Item position entries:
## start

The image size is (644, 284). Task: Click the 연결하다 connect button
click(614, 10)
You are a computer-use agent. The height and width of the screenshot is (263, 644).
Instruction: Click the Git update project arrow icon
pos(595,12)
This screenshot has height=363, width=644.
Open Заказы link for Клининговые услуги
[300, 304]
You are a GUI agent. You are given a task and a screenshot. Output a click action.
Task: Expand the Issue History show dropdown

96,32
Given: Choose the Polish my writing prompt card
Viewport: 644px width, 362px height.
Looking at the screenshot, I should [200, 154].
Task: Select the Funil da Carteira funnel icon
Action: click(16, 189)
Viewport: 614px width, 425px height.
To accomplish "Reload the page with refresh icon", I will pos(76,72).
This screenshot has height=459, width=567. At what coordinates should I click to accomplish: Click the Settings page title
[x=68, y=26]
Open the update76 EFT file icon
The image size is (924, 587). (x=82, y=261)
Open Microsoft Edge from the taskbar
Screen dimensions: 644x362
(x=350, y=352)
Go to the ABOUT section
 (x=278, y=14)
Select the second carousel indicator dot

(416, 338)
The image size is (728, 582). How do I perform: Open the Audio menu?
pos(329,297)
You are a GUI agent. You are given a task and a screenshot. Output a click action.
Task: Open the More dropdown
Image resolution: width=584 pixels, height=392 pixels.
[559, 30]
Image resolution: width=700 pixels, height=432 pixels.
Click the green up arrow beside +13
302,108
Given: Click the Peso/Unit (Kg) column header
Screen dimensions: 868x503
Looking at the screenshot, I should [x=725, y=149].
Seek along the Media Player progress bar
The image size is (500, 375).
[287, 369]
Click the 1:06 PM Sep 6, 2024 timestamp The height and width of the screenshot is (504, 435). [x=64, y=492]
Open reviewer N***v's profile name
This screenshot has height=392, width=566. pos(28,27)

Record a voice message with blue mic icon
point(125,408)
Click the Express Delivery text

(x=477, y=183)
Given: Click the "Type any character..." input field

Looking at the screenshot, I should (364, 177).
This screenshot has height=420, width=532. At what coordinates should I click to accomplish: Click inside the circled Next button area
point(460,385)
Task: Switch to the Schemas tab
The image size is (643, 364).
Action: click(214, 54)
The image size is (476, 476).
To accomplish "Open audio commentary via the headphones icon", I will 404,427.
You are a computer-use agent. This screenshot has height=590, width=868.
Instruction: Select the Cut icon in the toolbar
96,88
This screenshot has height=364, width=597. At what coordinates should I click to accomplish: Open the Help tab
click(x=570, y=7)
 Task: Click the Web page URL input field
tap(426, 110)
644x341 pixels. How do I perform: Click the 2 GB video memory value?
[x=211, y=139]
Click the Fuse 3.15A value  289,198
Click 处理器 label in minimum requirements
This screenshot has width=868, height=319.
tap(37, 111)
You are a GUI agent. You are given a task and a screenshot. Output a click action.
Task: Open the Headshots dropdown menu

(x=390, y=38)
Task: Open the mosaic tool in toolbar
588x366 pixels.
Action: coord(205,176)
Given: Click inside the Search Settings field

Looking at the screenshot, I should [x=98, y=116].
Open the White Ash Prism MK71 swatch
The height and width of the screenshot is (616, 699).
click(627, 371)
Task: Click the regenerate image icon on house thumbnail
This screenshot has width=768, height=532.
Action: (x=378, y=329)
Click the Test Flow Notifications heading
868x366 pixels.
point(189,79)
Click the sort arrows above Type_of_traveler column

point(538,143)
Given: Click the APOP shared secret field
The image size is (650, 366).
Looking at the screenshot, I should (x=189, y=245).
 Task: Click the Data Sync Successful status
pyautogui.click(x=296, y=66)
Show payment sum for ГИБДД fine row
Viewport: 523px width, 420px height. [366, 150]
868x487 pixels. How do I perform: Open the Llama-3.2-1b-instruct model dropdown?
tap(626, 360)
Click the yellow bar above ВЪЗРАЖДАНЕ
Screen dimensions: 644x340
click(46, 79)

## end

#### WHAT IS ASKED:
Reproduce every one of the item position entries above word for word.

#### FULL RESPONSE:
The image size is (644, 284). Task: Click the 연결하다 connect button
click(614, 10)
You are a computer-use agent. The height and width of the screenshot is (263, 644).
Instruction: Click the Git update project arrow icon
pos(595,12)
This screenshot has height=363, width=644.
Open Заказы link for Клининговые услуги
[300, 304]
You are a GUI agent. You are given a task and a screenshot. Output a click action.
Task: Expand the Issue History show dropdown

96,32
Given: Choose the Polish my writing prompt card
Viewport: 644px width, 362px height.
Looking at the screenshot, I should [200, 154].
Task: Select the Funil da Carteira funnel icon
Action: click(16, 189)
Viewport: 614px width, 425px height.
To accomplish "Reload the page with refresh icon", I will pos(76,72).
This screenshot has height=459, width=567. At what coordinates should I click to accomplish: Click the Settings page title
[x=68, y=26]
Open the update76 EFT file icon
The image size is (924, 587). (x=82, y=261)
Open Microsoft Edge from the taskbar
Screen dimensions: 644x362
(x=350, y=352)
Go to the ABOUT section
 (x=278, y=14)
Select the second carousel indicator dot

(416, 338)
The image size is (728, 582). How do I perform: Open the Audio menu?
pos(329,297)
You are a GUI agent. You are given a task and a screenshot. Output a click action.
Task: Open the More dropdown
Image resolution: width=584 pixels, height=392 pixels.
[559, 30]
Image resolution: width=700 pixels, height=432 pixels.
Click the green up arrow beside +13
302,108
Given: Click the Peso/Unit (Kg) column header
Screen dimensions: 868x503
Looking at the screenshot, I should [x=725, y=149].
Seek along the Media Player progress bar
The image size is (500, 375).
[287, 369]
Click the 1:06 PM Sep 6, 2024 timestamp The height and width of the screenshot is (504, 435). [x=64, y=492]
Open reviewer N***v's profile name
This screenshot has height=392, width=566. pos(28,27)

Record a voice message with blue mic icon
point(125,408)
Click the Express Delivery text

(x=477, y=183)
Given: Click the "Type any character..." input field

Looking at the screenshot, I should (364, 177).
This screenshot has height=420, width=532. At what coordinates should I click to accomplish: Click inside the circled Next button area
point(460,385)
Task: Switch to the Schemas tab
The image size is (643, 364).
Action: click(214, 54)
The image size is (476, 476).
To accomplish "Open audio commentary via the headphones icon", I will 404,427.
You are a computer-use agent. This screenshot has height=590, width=868.
Instruction: Select the Cut icon in the toolbar
96,88
This screenshot has height=364, width=597. At what coordinates should I click to accomplish: Open the Help tab
click(x=570, y=7)
 Task: Click the Web page URL input field
tap(426, 110)
644x341 pixels. How do I perform: Click the 2 GB video memory value?
[x=211, y=139]
Click the Fuse 3.15A value  289,198
Click 处理器 label in minimum requirements
This screenshot has width=868, height=319.
tap(37, 111)
You are a GUI agent. You are given a task and a screenshot. Output a click action.
Task: Open the Headshots dropdown menu

(x=390, y=38)
Task: Open the mosaic tool in toolbar
588x366 pixels.
Action: coord(205,176)
Given: Click inside the Search Settings field

Looking at the screenshot, I should [x=98, y=116].
Open the White Ash Prism MK71 swatch
The height and width of the screenshot is (616, 699).
click(627, 371)
Task: Click the regenerate image icon on house thumbnail
This screenshot has width=768, height=532.
Action: (x=378, y=329)
Click the Test Flow Notifications heading
868x366 pixels.
point(189,79)
Click the sort arrows above Type_of_traveler column

point(538,143)
Given: Click the APOP shared secret field
The image size is (650, 366).
Looking at the screenshot, I should (x=189, y=245).
 Task: Click the Data Sync Successful status
pyautogui.click(x=296, y=66)
Show payment sum for ГИБДД fine row
Viewport: 523px width, 420px height. [366, 150]
868x487 pixels. How do I perform: Open the Llama-3.2-1b-instruct model dropdown?
tap(626, 360)
Click the yellow bar above ВЪЗРАЖДАНЕ
Screen dimensions: 644x340
click(46, 79)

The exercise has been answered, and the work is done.